**What you should do**
Only one stretch of the data below is wanted: the lines starting at the one with "Click the 2 Holes per inch label" and ending at the one with "The height and width of the screenshot is (863, 1718).", both included, given again exactly.

**Data in this exercise**

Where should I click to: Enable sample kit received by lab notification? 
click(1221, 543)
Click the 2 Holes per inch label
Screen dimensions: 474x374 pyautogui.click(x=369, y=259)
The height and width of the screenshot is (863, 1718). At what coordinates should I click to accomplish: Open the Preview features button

* * *

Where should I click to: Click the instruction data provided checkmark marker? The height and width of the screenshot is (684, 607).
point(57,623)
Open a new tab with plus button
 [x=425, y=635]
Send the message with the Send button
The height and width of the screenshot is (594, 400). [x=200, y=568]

**Written response**
Click the 2 Holes per inch label
Screen dimensions: 474x374 pyautogui.click(x=369, y=259)
The height and width of the screenshot is (863, 1718). At what coordinates should I click to accomplish: Open the Preview features button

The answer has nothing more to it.